I believe I have discovered a bug, whether that be in my own code or in unity’s, or I’m using it improperly.
I have some code that I am using to generate a level. I am generating the level in a Coroutine. I want to be able to slow this generation down to see it in-action to explain to people what’s happening easier. For this I implemented a way to control when my coroutine yields: DebugInfoSettings.GenerationSpeed. When this is 0, I skip a lot of yields and only hit a few yield return nulls. When it is not 0, I use this value at several points with yield return new WaitForSeconds(DebugInfoSettings.GenerationSpeed). When this value is not 0, Unity.Mathematics.Random starts returning different numbers than when it is 0. It seems as if anything above 0 returns the same end result, but 0 returns a different end result. I believe this to mean that somehow yield return new WaitForSeconds is the culprit.
Here is the code snipet that it breaks in:
// remove rooms based on rules
for (int i = 0; i < generationInfo.Side; i++)
{
for (int j = 0; j < generationInfo.Side; j++)
{
byte gnr = GetNeighborCount(i, j);
if ((gnr <= removeRules.LimitLTET || gnr > removeRules.LimitGT) && !(i == generationInfo.Side / 2 && j == generationInfo.Side / 2) && random.NextFloat() <= removeRules.ActionChance && rooms[i, j] != null)
{
Object.Destroy(rooms[i, j].gameObject);
Log($"Destroyed By RemoveRooms: {rooms[i, j]}");
if (debugInfoSettings.GenerationSpeed != 0)

• Source data:
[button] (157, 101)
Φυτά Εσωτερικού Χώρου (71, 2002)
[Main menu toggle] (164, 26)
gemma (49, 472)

• What to work on:
Reproduce the stretch of the level-generation bug post from "Here is the" through "j] != null)", substituting "neighborCount" for "gnr".

• Task result:
Here is the code snipet that it breaks in:
// remove rooms based on rules
for (int i = 0; i < generationInfo.Side; i++)
{
for (int j = 0; j < generationInfo.Side; j++)
{
byte neighborCount = GetNeighborCount(i, j);
if ((neighborCount <= removeRules.LimitLTET || neighborCount > removeRules.LimitGT) && !(i == generationInfo.Side / 2 && j == generationInfo.Side / 2) && random.NextFloat() <= removeRules.ActionChance && rooms[i, j] != null)